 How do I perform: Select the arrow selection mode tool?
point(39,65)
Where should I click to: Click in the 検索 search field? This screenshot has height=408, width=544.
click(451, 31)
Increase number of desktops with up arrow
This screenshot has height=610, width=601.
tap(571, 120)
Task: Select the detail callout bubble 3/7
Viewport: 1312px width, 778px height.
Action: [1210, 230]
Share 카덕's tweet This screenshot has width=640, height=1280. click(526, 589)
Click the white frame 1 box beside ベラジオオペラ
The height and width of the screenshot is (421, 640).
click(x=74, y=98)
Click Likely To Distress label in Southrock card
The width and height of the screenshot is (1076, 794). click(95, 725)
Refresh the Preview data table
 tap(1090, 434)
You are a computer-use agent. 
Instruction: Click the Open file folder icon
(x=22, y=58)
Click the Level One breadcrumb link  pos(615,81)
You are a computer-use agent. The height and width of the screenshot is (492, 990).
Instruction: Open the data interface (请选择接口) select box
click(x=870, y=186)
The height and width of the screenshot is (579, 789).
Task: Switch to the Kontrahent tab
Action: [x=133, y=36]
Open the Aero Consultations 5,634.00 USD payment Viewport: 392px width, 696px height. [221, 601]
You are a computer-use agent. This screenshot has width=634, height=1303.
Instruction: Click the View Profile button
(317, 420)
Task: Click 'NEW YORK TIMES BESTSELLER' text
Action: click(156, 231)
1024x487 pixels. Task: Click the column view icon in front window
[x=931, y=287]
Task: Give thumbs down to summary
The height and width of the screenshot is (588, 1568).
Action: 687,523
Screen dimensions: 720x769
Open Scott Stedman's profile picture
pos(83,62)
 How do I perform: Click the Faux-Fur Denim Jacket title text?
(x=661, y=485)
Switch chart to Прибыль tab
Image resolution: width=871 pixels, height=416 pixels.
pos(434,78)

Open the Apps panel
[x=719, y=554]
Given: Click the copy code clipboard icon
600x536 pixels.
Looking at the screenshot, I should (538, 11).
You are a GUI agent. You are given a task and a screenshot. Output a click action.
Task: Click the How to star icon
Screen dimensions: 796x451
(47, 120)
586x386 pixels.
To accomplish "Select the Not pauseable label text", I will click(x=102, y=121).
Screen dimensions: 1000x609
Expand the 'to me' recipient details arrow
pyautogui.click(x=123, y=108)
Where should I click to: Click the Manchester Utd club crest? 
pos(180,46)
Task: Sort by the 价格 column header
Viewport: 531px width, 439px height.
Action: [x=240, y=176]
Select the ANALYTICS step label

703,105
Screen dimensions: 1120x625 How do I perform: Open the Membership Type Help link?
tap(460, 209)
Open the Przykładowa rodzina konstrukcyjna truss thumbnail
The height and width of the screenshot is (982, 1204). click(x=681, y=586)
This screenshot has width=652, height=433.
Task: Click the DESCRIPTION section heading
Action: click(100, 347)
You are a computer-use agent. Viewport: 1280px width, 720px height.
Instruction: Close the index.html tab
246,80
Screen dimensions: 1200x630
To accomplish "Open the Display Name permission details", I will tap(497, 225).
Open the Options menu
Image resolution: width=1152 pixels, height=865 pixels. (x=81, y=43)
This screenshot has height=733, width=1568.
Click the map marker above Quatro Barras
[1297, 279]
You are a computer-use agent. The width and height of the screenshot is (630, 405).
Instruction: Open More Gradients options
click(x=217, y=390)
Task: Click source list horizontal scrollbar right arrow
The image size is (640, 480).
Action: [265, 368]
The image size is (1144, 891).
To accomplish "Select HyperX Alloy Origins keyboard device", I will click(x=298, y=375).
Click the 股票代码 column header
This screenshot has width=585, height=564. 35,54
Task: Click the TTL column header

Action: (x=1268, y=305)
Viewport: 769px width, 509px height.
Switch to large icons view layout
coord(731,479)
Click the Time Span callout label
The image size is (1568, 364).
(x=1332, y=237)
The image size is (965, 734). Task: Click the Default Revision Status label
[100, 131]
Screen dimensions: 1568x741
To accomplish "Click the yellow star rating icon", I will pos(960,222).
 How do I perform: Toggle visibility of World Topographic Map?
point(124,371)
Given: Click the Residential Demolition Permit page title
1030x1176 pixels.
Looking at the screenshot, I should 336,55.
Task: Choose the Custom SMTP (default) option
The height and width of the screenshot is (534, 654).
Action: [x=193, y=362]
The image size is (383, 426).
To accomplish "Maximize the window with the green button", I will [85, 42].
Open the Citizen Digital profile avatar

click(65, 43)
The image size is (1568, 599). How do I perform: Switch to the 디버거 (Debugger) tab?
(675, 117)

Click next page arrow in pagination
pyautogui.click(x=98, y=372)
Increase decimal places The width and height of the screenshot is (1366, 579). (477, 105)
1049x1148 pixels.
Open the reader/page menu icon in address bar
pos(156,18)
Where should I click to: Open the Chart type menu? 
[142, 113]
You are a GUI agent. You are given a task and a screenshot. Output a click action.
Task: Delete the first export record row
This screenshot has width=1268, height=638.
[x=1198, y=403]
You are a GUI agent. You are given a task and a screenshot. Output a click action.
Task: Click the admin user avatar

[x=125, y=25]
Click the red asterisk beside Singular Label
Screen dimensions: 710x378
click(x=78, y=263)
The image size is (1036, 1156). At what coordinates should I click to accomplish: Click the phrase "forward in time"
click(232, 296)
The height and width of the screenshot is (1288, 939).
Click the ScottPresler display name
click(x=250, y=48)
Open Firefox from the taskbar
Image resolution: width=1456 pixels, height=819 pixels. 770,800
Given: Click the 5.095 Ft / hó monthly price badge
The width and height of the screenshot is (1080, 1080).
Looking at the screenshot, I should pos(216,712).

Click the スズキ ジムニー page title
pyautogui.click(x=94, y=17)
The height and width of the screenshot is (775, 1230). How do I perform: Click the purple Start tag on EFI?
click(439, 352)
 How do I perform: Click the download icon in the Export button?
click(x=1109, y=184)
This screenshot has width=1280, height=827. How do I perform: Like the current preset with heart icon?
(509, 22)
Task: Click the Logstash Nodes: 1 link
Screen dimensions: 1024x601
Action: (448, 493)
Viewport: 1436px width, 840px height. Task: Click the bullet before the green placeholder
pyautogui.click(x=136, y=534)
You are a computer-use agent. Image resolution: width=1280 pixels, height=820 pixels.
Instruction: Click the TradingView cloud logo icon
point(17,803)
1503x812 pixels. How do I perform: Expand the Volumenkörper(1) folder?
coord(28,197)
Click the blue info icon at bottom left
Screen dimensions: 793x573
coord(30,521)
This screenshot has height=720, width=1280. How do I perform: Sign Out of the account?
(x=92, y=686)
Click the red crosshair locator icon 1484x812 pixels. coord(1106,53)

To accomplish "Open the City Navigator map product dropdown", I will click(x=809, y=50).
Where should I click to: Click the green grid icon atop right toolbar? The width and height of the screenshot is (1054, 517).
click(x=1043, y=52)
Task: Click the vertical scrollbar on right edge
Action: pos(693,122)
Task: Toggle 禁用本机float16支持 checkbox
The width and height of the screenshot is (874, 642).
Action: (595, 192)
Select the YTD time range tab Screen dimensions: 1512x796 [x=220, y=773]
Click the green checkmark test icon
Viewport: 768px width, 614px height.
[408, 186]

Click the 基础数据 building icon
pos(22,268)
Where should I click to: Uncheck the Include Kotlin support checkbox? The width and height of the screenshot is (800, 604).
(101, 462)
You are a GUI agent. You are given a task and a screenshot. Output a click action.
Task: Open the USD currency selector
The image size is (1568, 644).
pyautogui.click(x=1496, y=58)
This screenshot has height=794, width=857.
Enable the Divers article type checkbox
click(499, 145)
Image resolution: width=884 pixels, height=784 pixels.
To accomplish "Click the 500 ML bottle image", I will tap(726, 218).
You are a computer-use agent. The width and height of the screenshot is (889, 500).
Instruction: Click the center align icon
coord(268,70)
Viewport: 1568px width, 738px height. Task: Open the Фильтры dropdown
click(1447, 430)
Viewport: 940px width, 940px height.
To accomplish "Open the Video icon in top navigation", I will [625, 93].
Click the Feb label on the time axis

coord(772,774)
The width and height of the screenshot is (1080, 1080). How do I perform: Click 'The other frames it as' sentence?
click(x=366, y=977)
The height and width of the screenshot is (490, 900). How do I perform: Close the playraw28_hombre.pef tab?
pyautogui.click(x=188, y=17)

### Directions
The response must consist solely of the lines from the top of the records through the line holding "Switch chart to Прибыль tab", copied word for word.

### Written response
 How do I perform: Select the arrow selection mode tool?
point(39,65)
Where should I click to: Click in the 検索 search field? This screenshot has height=408, width=544.
click(451, 31)
Increase number of desktops with up arrow
This screenshot has height=610, width=601.
tap(571, 120)
Task: Select the detail callout bubble 3/7
Viewport: 1312px width, 778px height.
Action: [1210, 230]
Share 카덕's tweet This screenshot has width=640, height=1280. click(526, 589)
Click the white frame 1 box beside ベラジオオペラ
The height and width of the screenshot is (421, 640).
click(x=74, y=98)
Click Likely To Distress label in Southrock card
The width and height of the screenshot is (1076, 794). click(95, 725)
Refresh the Preview data table
 tap(1090, 434)
You are a computer-use agent. 
Instruction: Click the Open file folder icon
(x=22, y=58)
Click the Level One breadcrumb link  pos(615,81)
You are a computer-use agent. The height and width of the screenshot is (492, 990).
Instruction: Open the data interface (请选择接口) select box
click(x=870, y=186)
The height and width of the screenshot is (579, 789).
Task: Switch to the Kontrahent tab
Action: [x=133, y=36]
Open the Aero Consultations 5,634.00 USD payment Viewport: 392px width, 696px height. [221, 601]
You are a computer-use agent. This screenshot has width=634, height=1303.
Instruction: Click the View Profile button
(317, 420)
Task: Click 'NEW YORK TIMES BESTSELLER' text
Action: click(156, 231)
1024x487 pixels. Task: Click the column view icon in front window
[x=931, y=287]
Task: Give thumbs down to summary
The height and width of the screenshot is (588, 1568).
Action: 687,523
Screen dimensions: 720x769
Open Scott Stedman's profile picture
pos(83,62)
 How do I perform: Click the Faux-Fur Denim Jacket title text?
(x=661, y=485)
Switch chart to Прибыль tab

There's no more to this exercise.